## What you need to do
In the family blog posts below, list each thing the writer says she must watch Levi constantly to keep him from doing.

## Selected text

****************************************

Monday, June 29, 2009

Time well spent

Levi has been missing his grandma and asking to go visit her, so for the next few days he is in Texas with his grandparents. Levi is the most rambunctious of my kiddos. The one I have to keep my eye on constantly to make sure he isn’t throwing the cat down the stairs, creating masterpieces on the wall with a sharpie or prying the buttons off the laptop keyboard. So I thought I was going to get a lot done around the house since he is gone. Today I did sweep and mop the kitchen floor---then I sat on my ass and watched 4 episodes of Gossip Girl. Life is Good.

xoxo Jeni

Litter Box Trained...



My kiddos are enjoying Billy. His frisky kitty antics keep us all laughing. What doesn’t have me laughing is his litter box. Why does it surprise me that such stinky messes can come from something so little. Isn’t that what happened when I had my first kiddo, Kylie? A cute, adorably irresistible baby girl who’s daddy refused to change her diapers cause they made him gag. The litter box in the bathroom makes me feel the same way. But there have been some horrendous smells in this house today.

Levi has been working very hard to master the fine art of buttoning his own pants. He isn’t being all that successful. So today when he needed to use the potty he was fighting to get the button undone and well, had a bit of an accident. It was a mushy mess. He hasn’t had a poop accident in his pants for well over a year, but there I stood in the bathroom smelling the mess in his undies combined with the smell from the litter box and I almost puked. I hadn’t even started to clean him up yet.

****************************************

## Record extracts
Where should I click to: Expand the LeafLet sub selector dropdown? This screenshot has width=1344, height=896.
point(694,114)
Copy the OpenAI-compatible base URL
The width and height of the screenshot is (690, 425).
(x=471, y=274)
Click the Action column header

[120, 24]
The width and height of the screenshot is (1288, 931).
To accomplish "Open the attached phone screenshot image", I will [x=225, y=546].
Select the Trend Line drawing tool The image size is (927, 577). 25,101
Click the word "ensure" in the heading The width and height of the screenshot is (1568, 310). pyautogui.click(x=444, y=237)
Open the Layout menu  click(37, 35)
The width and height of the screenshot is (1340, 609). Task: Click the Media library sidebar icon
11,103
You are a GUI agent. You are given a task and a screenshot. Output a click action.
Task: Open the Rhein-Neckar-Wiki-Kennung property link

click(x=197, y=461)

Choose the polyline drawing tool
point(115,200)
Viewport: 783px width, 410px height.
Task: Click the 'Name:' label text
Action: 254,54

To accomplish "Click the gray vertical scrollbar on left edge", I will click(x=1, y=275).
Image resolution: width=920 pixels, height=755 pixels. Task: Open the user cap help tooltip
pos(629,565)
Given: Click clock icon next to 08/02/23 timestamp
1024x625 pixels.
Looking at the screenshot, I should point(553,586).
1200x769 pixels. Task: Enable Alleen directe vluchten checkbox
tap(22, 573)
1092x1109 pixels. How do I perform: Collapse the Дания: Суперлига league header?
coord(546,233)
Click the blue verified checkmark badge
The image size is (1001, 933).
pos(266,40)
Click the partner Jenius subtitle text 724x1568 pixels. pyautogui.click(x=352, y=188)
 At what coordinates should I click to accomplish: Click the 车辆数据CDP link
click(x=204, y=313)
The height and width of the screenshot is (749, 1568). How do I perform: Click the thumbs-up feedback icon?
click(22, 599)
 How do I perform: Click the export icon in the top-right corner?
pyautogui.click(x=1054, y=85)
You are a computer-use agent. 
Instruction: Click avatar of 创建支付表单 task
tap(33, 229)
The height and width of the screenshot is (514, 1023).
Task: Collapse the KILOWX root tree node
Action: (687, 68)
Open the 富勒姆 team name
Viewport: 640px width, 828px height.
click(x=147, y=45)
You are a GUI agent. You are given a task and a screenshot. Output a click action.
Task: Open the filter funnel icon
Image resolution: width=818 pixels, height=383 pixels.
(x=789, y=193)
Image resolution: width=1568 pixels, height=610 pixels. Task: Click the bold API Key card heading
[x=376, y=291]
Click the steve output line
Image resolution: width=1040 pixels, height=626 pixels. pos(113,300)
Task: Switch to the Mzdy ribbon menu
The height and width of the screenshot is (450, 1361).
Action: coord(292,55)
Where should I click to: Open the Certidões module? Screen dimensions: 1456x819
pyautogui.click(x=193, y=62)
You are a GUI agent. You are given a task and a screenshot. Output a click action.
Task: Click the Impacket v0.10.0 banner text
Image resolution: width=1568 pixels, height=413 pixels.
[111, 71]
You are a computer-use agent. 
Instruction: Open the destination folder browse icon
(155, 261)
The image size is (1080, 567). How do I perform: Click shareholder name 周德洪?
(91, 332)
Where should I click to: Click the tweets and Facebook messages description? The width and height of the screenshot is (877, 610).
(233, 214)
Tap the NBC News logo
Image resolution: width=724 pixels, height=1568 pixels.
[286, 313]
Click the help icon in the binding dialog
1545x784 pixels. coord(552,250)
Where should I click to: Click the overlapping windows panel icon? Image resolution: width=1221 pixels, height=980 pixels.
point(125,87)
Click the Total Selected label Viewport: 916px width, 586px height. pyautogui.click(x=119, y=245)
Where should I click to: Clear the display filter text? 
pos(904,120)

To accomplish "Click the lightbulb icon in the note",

****************************************

## Complete response
- Throwing the cat down the stairs
- Creating masterpieces on the wall with a sharpie
- Prying the buttons off the laptop keyboard